Every record here must be set down once more, precisely as it reads.

Stored items from a collection
------

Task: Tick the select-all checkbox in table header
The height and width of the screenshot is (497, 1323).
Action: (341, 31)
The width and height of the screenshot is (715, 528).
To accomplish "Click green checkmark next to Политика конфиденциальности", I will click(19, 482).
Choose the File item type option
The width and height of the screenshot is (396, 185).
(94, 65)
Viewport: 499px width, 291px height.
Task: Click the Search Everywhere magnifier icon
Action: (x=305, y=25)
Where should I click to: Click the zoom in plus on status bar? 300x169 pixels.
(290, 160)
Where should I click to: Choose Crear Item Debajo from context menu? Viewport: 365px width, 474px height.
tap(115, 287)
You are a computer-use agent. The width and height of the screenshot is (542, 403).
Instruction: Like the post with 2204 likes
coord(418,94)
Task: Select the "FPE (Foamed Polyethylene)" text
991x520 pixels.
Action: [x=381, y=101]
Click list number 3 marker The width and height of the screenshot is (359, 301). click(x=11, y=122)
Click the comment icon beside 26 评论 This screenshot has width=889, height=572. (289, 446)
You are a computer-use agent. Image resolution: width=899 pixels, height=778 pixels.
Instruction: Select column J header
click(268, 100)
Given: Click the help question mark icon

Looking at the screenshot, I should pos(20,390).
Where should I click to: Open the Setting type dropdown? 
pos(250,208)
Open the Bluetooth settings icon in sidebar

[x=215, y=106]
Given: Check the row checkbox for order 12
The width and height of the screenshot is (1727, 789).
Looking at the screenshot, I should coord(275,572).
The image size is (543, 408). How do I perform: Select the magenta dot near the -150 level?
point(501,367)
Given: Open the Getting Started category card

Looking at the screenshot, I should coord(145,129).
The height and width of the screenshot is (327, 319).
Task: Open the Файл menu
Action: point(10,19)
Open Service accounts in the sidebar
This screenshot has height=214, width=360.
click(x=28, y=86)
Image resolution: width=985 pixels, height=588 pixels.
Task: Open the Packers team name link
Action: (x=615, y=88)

------

-- OUTPUT BELOW --
Task: Tick the select-all checkbox in table header
The height and width of the screenshot is (497, 1323).
Action: (341, 31)
The width and height of the screenshot is (715, 528).
To accomplish "Click green checkmark next to Политика конфиденциальности", I will click(19, 482).
Choose the File item type option
The width and height of the screenshot is (396, 185).
(94, 65)
Viewport: 499px width, 291px height.
Task: Click the Search Everywhere magnifier icon
Action: (x=305, y=25)
Where should I click to: Click the zoom in plus on status bar? 300x169 pixels.
(290, 160)
Where should I click to: Choose Crear Item Debajo from context menu? Viewport: 365px width, 474px height.
tap(115, 287)
You are a computer-use agent. The width and height of the screenshot is (542, 403).
Instruction: Like the post with 2204 likes
coord(418,94)
Task: Select the "FPE (Foamed Polyethylene)" text
991x520 pixels.
Action: [x=381, y=101]
Click list number 3 marker The width and height of the screenshot is (359, 301). click(x=11, y=122)
Click the comment icon beside 26 评论 This screenshot has width=889, height=572. (289, 446)
You are a computer-use agent. Image resolution: width=899 pixels, height=778 pixels.
Instruction: Select column J header
click(268, 100)
Given: Click the help question mark icon

Looking at the screenshot, I should pos(20,390).
Where should I click to: Open the Setting type dropdown? 
pos(250,208)
Open the Bluetooth settings icon in sidebar

[x=215, y=106]
Given: Check the row checkbox for order 12
The width and height of the screenshot is (1727, 789).
Looking at the screenshot, I should coord(275,572).
The image size is (543, 408). How do I perform: Select the magenta dot near the -150 level?
point(501,367)
Given: Open the Getting Started category card

Looking at the screenshot, I should coord(145,129).
The height and width of the screenshot is (327, 319).
Task: Open the Файл menu
Action: point(10,19)
Open Service accounts in the sidebar
This screenshot has height=214, width=360.
click(x=28, y=86)
Image resolution: width=985 pixels, height=588 pixels.
Task: Open the Packers team name link
Action: (x=615, y=88)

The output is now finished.